▶ _Data supplied_:
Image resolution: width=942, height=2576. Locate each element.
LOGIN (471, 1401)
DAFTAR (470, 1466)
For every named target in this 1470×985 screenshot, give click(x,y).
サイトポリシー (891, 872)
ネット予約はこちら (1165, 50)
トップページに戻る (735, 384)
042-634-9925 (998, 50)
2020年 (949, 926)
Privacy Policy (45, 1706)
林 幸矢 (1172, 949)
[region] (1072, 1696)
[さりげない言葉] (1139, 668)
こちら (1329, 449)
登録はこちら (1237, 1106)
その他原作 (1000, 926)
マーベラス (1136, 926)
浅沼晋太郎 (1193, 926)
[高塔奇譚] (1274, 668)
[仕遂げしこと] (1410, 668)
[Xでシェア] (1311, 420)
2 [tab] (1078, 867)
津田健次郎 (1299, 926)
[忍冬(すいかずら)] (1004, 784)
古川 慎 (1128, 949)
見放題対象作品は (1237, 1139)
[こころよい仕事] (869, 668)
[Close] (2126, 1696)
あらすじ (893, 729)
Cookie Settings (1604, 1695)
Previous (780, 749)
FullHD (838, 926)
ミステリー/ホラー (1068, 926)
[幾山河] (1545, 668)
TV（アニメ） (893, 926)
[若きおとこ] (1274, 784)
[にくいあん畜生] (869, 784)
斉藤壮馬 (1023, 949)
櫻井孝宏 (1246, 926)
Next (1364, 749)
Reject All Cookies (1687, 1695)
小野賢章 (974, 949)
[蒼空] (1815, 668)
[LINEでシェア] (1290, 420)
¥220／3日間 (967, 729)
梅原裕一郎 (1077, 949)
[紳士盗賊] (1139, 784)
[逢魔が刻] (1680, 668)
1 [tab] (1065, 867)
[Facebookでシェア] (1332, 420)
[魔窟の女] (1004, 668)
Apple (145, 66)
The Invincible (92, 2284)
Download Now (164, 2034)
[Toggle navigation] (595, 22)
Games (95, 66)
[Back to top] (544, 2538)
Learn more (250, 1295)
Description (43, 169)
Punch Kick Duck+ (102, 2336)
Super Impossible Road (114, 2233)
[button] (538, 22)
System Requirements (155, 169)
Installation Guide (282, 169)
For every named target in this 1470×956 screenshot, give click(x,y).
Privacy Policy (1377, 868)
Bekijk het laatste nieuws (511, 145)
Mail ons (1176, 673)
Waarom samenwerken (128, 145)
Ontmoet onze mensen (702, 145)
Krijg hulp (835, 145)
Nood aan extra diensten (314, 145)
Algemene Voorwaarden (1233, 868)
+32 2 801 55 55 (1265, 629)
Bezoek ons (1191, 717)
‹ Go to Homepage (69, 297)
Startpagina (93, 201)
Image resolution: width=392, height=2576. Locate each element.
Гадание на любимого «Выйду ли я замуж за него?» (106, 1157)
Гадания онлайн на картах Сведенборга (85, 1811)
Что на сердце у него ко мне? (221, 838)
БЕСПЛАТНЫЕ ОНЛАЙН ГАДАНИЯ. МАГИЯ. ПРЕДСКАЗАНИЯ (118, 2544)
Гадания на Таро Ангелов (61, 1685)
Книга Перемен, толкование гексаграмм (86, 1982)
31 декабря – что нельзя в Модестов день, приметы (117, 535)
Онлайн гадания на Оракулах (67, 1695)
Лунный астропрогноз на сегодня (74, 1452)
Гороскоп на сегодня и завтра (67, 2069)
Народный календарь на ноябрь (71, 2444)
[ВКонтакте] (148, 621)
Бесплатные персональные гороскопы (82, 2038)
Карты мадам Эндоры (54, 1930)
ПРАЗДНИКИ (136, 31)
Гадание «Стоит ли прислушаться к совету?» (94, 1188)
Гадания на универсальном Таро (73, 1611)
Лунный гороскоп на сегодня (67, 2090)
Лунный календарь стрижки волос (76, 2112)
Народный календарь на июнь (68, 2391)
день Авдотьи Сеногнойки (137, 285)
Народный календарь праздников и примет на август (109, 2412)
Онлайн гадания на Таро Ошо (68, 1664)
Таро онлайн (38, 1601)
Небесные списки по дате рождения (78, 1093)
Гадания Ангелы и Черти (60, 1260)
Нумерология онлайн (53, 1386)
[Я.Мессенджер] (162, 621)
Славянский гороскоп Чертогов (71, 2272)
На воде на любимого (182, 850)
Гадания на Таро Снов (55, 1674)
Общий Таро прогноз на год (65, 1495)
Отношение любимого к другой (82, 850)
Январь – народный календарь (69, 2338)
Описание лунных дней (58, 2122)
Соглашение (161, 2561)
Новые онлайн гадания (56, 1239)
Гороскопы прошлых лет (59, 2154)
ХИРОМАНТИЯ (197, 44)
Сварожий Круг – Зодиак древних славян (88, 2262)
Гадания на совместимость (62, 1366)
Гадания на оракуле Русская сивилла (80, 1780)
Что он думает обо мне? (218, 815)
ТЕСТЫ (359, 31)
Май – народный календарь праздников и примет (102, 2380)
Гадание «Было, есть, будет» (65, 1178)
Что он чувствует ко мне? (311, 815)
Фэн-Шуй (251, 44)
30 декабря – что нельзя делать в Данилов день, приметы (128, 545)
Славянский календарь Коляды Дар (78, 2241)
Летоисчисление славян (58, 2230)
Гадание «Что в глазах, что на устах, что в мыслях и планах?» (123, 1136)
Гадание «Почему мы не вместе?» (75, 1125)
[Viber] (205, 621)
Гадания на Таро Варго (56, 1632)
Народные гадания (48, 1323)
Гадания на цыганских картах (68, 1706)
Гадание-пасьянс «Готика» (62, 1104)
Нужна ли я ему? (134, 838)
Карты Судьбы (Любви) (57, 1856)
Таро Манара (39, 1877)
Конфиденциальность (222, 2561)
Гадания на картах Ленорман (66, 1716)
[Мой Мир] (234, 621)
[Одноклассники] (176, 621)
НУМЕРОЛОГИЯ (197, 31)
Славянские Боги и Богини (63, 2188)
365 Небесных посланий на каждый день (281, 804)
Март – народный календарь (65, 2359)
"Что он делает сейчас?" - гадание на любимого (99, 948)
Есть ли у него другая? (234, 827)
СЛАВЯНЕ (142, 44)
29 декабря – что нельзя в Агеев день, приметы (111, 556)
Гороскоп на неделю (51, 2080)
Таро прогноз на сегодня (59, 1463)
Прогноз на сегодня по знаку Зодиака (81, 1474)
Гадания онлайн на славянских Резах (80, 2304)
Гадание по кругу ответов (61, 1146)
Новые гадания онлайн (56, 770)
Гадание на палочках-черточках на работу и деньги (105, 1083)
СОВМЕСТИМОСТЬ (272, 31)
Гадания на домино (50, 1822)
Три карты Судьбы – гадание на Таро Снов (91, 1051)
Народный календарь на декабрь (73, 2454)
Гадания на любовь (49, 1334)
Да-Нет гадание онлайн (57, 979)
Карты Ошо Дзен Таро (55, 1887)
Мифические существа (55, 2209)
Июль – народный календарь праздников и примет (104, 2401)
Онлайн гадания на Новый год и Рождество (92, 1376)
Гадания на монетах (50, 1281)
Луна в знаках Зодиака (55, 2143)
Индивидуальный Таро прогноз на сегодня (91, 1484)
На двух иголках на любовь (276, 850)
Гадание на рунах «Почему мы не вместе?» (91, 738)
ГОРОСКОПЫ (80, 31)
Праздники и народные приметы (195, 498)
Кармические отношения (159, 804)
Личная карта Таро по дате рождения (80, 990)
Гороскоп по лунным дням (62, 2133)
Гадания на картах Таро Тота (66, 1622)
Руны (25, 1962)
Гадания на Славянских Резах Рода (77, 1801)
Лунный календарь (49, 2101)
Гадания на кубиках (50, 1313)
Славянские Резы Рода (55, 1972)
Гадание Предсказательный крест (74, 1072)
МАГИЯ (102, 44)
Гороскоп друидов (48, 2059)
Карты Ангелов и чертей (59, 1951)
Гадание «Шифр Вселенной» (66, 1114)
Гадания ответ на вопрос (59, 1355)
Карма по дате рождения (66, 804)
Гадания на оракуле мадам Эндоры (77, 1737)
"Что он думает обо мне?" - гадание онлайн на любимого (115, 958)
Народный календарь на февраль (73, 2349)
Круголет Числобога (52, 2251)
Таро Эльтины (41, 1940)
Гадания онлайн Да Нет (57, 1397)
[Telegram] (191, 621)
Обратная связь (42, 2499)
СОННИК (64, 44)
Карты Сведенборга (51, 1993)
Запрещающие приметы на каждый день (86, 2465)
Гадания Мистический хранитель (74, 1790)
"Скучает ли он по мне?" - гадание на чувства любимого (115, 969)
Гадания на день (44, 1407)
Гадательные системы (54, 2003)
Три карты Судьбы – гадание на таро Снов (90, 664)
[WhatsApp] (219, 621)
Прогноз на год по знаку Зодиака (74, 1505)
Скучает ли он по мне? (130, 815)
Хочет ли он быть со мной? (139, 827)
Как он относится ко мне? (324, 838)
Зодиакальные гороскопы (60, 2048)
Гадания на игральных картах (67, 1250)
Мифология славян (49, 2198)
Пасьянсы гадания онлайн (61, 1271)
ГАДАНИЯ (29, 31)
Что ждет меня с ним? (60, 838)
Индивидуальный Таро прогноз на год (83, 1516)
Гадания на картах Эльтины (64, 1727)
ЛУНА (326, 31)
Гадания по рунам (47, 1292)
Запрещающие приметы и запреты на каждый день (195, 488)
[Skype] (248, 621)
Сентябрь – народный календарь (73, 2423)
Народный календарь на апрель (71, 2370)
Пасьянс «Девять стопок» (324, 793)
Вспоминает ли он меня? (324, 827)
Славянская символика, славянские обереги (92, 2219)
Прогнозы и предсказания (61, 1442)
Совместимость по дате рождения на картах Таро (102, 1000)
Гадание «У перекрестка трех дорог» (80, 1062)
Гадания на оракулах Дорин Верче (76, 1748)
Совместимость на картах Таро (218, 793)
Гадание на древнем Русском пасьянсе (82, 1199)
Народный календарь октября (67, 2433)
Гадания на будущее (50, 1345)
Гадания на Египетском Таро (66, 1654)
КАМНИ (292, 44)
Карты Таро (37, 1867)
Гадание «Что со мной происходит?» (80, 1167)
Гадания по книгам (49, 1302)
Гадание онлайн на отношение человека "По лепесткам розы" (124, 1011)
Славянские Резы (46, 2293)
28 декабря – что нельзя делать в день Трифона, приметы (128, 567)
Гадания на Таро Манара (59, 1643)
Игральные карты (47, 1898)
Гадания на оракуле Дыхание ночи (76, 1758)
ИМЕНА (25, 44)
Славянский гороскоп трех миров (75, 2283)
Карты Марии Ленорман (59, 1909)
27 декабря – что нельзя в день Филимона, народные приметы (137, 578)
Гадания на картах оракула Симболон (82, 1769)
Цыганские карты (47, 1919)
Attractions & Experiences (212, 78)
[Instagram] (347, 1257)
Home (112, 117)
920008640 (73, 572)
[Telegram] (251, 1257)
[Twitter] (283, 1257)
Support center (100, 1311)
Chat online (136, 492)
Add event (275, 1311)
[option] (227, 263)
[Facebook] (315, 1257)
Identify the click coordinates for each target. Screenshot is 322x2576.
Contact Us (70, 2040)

▶ _Your objective_: In the data above, which lines include "resolution"? Return those lines.

▶ _Exercise result_:
Image resolution: width=942, height=2576. Locate each element.
Image resolution: width=392, height=2576. Locate each element.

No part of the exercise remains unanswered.